Mr. Hammah said in Ghana the Ghana Airports Company Limited was carved out of the Ghana Civil Aviation Authority (GCAA) to develop and maintain airports whilst the authority remained the regulator and provider of air navigation services.

"Government is prepared to further decouple the current GCAA so that the air navigation service arm would become a separate entity." The transport minister said it was very necessary for the liberalisation of air transportation in the sub-region to be continued, by eliminating all non-physical barriers such as tariffs. Mr. Hammah said the Yamoussoukro decision, which sought to address the different levels of air-transport development in countries within the sub-region, made provision for progressive liberalisation over a two year period, beginning form July.

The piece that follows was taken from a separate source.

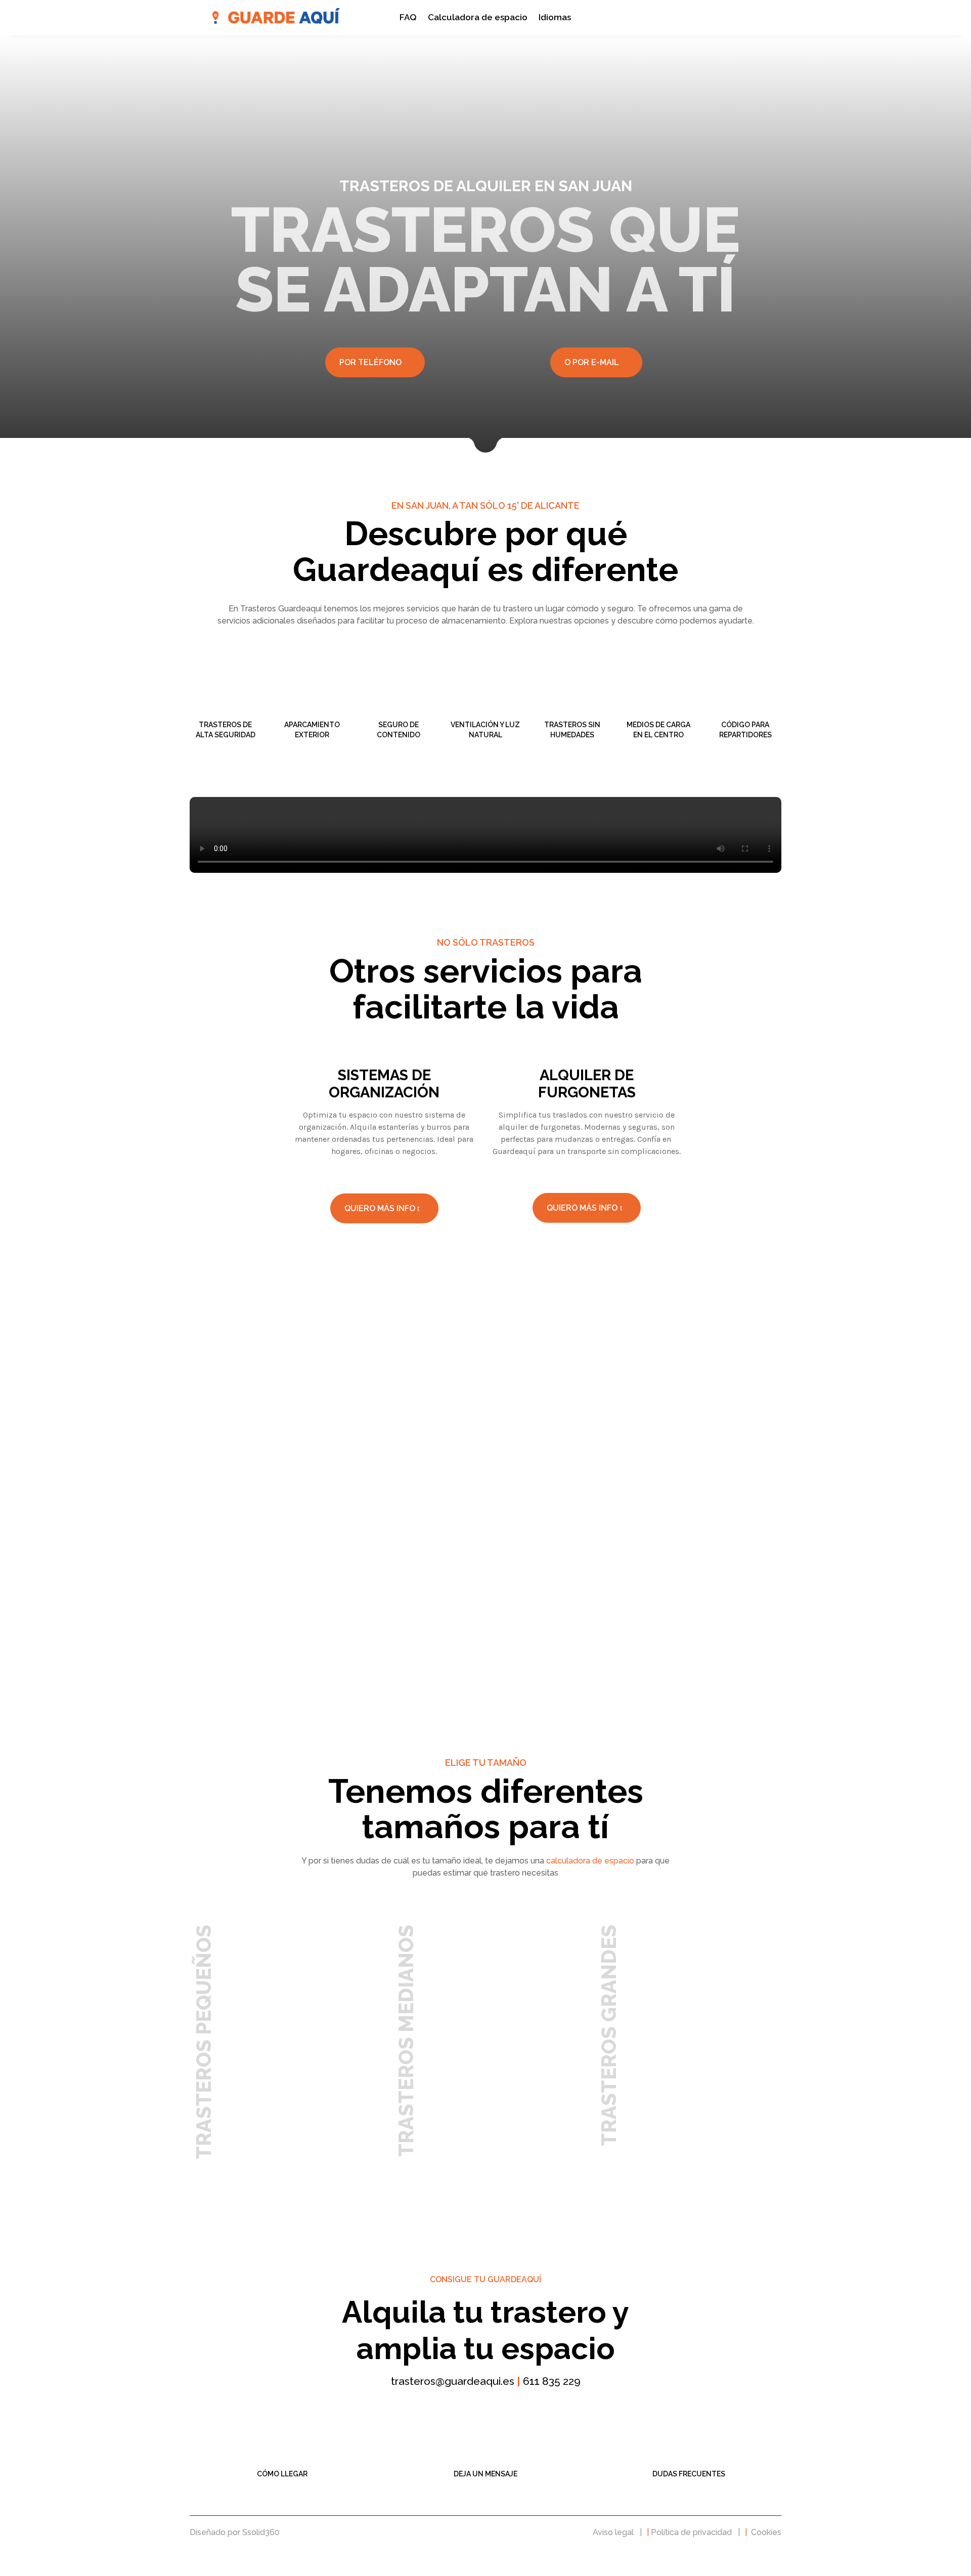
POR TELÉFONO (370, 362)
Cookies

He invited sister countries to patronise the Ghana Civil Aviation Training Academy and said the strengthening of the human capacity was most crucial to the aviation industry. He said in spite of progress that had been made in air transport within the sub-region, the industry still faced some constraints, especially in the area of finance.

"We can move forward patiently, if we gird our loins and get together as one people with a common destiny," he said. The Director General of the Ghana Civil Aviation Authority, Air Commodore Kwame Mamphey, expressed the hope that participants would bring to the fore some of the critical matters that need to be looked at within the industry.

"Our meeting would have to focus on the critical areas that would attract the attention of the various policy makers to address once and for all, the burning issues within the industry."

The meeting, the first of its kind, spans December 3rd and 4.